#### Exercise 1
From the R function documentation, reproduce verbatim the passage that begins with the words "Interpolate R expressions" and ends with "single literal brace.".
#### Exercise 2
According to the R function documentation, how does f() treat doubled braces?

#### Excerpted text
▼
Vector content checks

Description

Quick checks for what a vector contains. is.constant() is TRUE when x holds at most one unique value (ignoring NA), and is.binary() is TRUE when it holds at most two.

Usage

is.constant(x)

is.binary(x)

Arguments

x

object to be tested

Value

A logical value.

Examples

is.constant(c(1, 1, 1))     # TRUE
is.constant(c(1, 2, 1))     # FALSE
is.binary(c("a", "b", NA))  # TRUE
is.binary(c("a", "b", "c")) # FALSE


String interpolation (f-strings for R)

Description

Interpolate R expressions into a string, like 'Python' f-strings. Anything inside curly braces is evaluated in the calling environment and inserted into the string. Doubled braces are treated as a single literal brace.

Usage

f(..., .envir = parent.frame())

Arguments

...

one or more strings containing {expr} placeholders

.envir

the environment in which to evaluate the placeholders (defaults to the calling environment)
▲
(Saved data entries)
▼
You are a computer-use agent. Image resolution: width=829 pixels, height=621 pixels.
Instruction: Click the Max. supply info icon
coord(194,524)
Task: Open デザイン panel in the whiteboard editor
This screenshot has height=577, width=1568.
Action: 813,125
▲
▼
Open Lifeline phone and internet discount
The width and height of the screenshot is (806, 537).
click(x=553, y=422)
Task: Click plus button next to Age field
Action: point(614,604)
▲
#### Exercise result 1
Interpolate R expressions into a string, like 'Python' f-strings. Anything inside curly braces is evaluated in the calling environment and inserted into the string. Doubled braces are treated as a single literal brace.

#### Exercise result 2
As a single literal brace.